Intentó recordar el momento en el que se produjeron las explosiones; ¿dónde habría estado ella? Con toda probabilidad en el huerto. Atisbó como pudo en la distancia intentado distinguir algo en el trozo que era visible, y cuando vio los cadáveres en el suelo su corazón se contrajo con un fuerte espasmo. Estaba demasiado lejos para distinguir las femeninas formas de Isabel entre ellos, bien fuera porque el ángulo no facilitaba reconocerlos o porque algo los cubría parcialmente, pero aún así, sintió que parte de su interior terminaba de derrumbarse. Creía que al menos uno de ellos era Alberto, aquel muchacho joven que ayudaba a Isabel.
Isabel... Isabel...
Branko se incorporó, no sin esfuerzo porque el sofá era bajo y su barriga prominente, arrojó la lata vacía a una esquina de la habitación y cogió otra de un paquete que habían colocado sobre un aparador.

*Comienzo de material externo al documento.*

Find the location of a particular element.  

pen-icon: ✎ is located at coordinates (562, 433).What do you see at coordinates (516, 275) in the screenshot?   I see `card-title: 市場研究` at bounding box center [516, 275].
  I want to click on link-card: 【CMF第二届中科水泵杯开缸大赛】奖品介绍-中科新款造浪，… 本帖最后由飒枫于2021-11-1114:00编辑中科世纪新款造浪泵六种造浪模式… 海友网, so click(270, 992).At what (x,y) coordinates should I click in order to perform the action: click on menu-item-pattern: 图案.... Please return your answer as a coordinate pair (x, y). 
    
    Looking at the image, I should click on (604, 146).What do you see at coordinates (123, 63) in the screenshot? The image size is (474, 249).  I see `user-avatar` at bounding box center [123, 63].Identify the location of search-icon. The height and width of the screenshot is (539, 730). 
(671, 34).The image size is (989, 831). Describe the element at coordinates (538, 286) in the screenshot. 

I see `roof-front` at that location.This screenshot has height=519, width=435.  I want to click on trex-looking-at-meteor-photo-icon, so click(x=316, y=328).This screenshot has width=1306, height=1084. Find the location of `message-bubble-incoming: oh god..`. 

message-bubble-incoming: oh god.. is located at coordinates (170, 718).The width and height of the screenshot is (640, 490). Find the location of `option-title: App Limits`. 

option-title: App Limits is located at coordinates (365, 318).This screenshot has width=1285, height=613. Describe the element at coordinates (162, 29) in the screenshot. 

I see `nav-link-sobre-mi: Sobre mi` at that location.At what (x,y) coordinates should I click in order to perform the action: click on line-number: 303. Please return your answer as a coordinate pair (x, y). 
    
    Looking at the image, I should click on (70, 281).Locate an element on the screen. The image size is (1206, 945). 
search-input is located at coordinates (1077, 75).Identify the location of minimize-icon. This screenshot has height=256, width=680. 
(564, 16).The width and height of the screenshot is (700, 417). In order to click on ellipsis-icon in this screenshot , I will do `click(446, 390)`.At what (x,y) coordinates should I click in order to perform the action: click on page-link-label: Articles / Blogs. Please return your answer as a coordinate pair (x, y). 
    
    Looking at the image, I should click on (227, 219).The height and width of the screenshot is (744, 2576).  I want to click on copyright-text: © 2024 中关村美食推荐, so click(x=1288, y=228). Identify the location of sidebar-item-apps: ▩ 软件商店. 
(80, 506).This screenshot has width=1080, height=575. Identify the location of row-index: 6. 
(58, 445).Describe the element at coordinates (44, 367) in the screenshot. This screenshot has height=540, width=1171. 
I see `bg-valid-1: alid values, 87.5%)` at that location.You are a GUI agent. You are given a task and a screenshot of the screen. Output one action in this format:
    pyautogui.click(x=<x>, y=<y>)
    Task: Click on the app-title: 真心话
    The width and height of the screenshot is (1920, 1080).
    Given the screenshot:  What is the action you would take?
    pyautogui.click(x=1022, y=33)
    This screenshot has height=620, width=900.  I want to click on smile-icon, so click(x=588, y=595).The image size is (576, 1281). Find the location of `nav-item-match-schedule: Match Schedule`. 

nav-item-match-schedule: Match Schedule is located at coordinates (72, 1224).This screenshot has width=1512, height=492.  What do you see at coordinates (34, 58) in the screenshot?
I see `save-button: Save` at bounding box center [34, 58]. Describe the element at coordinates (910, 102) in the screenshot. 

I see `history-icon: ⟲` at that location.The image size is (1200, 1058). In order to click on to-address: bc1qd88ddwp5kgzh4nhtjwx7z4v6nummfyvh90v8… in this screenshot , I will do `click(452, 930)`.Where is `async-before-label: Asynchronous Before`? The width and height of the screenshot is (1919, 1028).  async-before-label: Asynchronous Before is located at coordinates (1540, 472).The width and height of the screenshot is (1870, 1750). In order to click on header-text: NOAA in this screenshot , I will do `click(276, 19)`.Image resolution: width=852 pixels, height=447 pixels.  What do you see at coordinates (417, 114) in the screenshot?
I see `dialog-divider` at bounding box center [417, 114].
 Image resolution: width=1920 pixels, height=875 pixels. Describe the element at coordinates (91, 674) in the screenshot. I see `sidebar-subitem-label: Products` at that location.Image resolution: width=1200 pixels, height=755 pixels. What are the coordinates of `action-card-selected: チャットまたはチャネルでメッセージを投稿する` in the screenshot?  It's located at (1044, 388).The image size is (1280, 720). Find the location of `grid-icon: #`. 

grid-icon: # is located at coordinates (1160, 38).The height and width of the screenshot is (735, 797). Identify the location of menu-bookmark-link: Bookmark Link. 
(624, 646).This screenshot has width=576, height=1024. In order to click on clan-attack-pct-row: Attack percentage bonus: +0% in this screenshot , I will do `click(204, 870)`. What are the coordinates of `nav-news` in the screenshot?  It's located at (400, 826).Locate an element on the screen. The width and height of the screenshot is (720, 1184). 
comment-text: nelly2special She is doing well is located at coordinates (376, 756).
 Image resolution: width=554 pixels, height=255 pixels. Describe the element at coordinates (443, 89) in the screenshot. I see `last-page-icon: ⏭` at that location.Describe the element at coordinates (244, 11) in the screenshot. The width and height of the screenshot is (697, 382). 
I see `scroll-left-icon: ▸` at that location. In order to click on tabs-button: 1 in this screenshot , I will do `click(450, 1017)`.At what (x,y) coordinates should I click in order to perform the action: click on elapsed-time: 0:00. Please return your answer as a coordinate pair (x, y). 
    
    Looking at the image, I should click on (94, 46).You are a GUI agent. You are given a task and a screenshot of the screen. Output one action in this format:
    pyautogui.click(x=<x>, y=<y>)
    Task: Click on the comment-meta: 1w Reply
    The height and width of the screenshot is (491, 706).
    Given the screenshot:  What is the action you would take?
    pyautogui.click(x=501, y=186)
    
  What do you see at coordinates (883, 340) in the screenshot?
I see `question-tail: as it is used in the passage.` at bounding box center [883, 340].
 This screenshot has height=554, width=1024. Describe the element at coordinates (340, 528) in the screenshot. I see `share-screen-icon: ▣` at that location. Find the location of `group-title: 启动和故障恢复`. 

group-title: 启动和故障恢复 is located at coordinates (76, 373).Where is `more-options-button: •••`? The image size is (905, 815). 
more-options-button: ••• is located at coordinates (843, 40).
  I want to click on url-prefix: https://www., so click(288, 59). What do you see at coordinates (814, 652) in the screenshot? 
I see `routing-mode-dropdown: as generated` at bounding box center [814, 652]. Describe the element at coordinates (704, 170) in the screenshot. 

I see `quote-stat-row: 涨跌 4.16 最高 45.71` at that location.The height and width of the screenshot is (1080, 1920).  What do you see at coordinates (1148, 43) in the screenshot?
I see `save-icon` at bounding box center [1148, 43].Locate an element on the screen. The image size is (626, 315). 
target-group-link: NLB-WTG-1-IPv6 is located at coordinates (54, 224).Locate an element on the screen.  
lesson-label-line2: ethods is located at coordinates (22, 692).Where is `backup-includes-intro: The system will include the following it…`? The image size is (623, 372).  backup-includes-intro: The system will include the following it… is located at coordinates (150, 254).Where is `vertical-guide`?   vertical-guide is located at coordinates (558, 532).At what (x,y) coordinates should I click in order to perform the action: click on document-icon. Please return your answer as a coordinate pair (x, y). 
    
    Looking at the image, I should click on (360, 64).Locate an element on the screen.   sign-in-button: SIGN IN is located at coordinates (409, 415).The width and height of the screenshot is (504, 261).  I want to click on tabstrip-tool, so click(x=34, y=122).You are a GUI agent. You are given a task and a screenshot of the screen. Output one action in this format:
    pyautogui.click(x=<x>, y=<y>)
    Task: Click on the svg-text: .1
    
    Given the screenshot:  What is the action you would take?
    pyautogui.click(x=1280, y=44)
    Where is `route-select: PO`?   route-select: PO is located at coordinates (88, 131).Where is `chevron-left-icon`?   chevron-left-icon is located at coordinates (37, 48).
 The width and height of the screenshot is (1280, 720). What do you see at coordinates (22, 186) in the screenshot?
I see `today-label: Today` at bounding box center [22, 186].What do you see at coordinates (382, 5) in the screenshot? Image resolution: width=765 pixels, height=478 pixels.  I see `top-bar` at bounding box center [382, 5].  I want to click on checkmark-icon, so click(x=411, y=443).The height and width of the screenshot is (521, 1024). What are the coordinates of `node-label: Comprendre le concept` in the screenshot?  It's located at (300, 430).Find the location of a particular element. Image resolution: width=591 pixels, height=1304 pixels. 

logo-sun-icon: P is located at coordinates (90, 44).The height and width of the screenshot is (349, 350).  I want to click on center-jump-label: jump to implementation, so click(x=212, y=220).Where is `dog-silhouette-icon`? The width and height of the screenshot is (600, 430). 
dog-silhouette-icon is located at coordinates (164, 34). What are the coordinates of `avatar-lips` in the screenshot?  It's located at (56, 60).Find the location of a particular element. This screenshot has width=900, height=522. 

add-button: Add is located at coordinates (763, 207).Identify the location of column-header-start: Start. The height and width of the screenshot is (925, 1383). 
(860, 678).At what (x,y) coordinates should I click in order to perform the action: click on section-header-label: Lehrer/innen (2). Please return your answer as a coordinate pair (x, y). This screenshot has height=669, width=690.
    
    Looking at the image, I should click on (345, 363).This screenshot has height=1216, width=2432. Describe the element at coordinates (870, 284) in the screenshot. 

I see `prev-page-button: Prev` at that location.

—¿Qué... qué me ocurrió? —preguntó Moses entonces. Empezaba a recordar vagamente. Había decidido ir a buscar a Isabel y a cualquier otro superviviente que quedara entre los restos del derrumbe, pero entonces... entonces...
—¿Qué... quién me golpeó? —se giró sobre sí mismo para encarar a Branko y el hombre enjuto que tenía a su lado. Los miraba alternativamente a uno y a otro con creciente tensión.
—B-b-bueno... n-n-nosotros... —exclamó el hombre visiblemente nervioso.
Branko se apoyó sobre el aparador. Su rostro era de manifiesto desdén.
—Yo lo hice —dijo entonces. —Te salvé la vida.
—Tú... ¿qué? —preguntó Moses sintiendo que una furia inconmensurable crecía como una ola en su interior.